10. Habitats: This 500 linear foot trail through a woodland ecosystem helps children learn about the interconnections among people, plants and animals.
11. Living Cycles: In this learning room, children observe change and the circle of life, from changing seasons and plant and animal life cycles in pollination, metamorphosis and decomposition.
12. Earth Cycles: Children can actively explore a cave, rock and water cycles, a weather station, fossils and the solar system.
13. The Amazing Secret Garden: This maze offers children engaging rewards along the way to the secret garden. Changeable panels make the maze either more or less challenging for different age groups, and questions at turning points speed children to their goal. I definitely got lost in this maze and had to leave out the entrance.
14. The Walk on the Wild Side: This discovery trail included switchbacks with tracks in the path along teh way to help visitors guess which native animal or plant is hiding around the next turn.
15. Exploration Center with OmniGlobe: This 9100 sqaure foot building employs innovative exhibits and interactive technology to engage children in all aspects of life and earth science exploration. Located in the Globe Theater, the five-foot-tall OmniGlobe is one of five in Texas and the largest in the state.
16. Texas Native Wetlands: This is the largest learning room consisting of 31000 square foot wetlands ecosystem experience with floating bridges, boardwalks through grass tunnels, and a secluded wildlife blind where children can discover the adaptations of plants and animals living in the wetland environment.
17. The Petroglyph Walk: This walk features rocks with symbols and designs on them, depicting the messages used by ancient Americans to communicate.
Not only was the garden so much fun, It was absolutely beautiful and loved that it overlooks White Rock Lake.
My three year old nephew had the best time exploring and learning all while having fun at the same time.
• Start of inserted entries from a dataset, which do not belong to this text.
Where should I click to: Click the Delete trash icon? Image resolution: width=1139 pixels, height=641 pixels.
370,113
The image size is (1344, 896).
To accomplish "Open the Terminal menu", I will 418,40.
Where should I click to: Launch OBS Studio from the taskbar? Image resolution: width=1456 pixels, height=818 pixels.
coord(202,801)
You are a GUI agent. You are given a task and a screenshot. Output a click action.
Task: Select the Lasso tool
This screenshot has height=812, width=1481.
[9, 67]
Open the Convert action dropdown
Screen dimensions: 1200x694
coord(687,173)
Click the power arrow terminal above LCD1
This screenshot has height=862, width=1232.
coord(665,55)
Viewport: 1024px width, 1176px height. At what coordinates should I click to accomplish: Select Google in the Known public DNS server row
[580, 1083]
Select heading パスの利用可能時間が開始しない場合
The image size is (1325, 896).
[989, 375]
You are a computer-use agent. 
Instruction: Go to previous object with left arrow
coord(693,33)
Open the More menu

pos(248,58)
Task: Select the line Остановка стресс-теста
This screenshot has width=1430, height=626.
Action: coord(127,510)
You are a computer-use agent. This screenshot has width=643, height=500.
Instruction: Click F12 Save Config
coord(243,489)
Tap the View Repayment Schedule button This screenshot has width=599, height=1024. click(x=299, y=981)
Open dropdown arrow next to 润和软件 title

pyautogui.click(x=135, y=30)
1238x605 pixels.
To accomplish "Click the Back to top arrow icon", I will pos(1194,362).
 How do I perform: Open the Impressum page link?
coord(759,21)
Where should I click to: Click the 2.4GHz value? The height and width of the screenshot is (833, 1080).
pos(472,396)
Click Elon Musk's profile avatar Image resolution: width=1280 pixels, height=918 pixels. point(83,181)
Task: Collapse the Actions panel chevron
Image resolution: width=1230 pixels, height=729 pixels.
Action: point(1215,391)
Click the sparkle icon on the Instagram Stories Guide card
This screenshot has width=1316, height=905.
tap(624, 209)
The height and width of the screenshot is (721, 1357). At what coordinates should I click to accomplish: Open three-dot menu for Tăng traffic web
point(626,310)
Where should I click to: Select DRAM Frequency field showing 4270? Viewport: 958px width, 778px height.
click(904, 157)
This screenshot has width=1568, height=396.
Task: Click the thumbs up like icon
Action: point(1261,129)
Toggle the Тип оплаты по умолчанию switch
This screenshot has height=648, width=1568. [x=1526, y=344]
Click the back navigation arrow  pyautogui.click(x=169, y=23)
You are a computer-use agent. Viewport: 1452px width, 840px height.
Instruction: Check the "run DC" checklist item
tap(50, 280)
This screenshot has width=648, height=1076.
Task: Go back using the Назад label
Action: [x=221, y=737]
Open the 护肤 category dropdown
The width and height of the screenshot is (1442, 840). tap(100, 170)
I can say that I had equally as much fun as he did. The garden is beautiful and packed full of adventures for kids (and adults). The weather is finally cooling down so head there and enjoy everything the park has to offer. Even if another hot day pops up this Fall, the garden had misters throughout so you will stay cool.
Know before you go
The Rory Meyers Children’s Adventure Garden is open 9am-5pm, seven days a week.
Admission to the Dallas Arboretum is $15 for adults (13-64 years old), $12 for senior citizens, $10 for children (3-12 years old). There will be an additional fee of $3 each of members and non members to enter the Rory Meyers Children’s Adventure Garden. Admission to the Garden will require timed ticketing to prevent overcrowding and to enhance the level of enjoyment of all guests. You can purchase tickets in advance online at http://www.dallasarboretum.com
- Pets are prohibited in the garden.
- Due to space limitations on walkways, only strollers and wheelchairs are permitted. Wagons and wheeled carriers are not permitted.
- No professional photography is allowed, but personal photography with your phone and personal camera are permitted.
- Dining locations for food purchased or brought into the garden are allowed in specified areas.
- Children under 16 years of age must be accompanied by an adult.
- Bicycles are not allowed in the garden. There is a secured, designated bicycle stand in the parking lot.
What is your favorite Gallery in the Garden?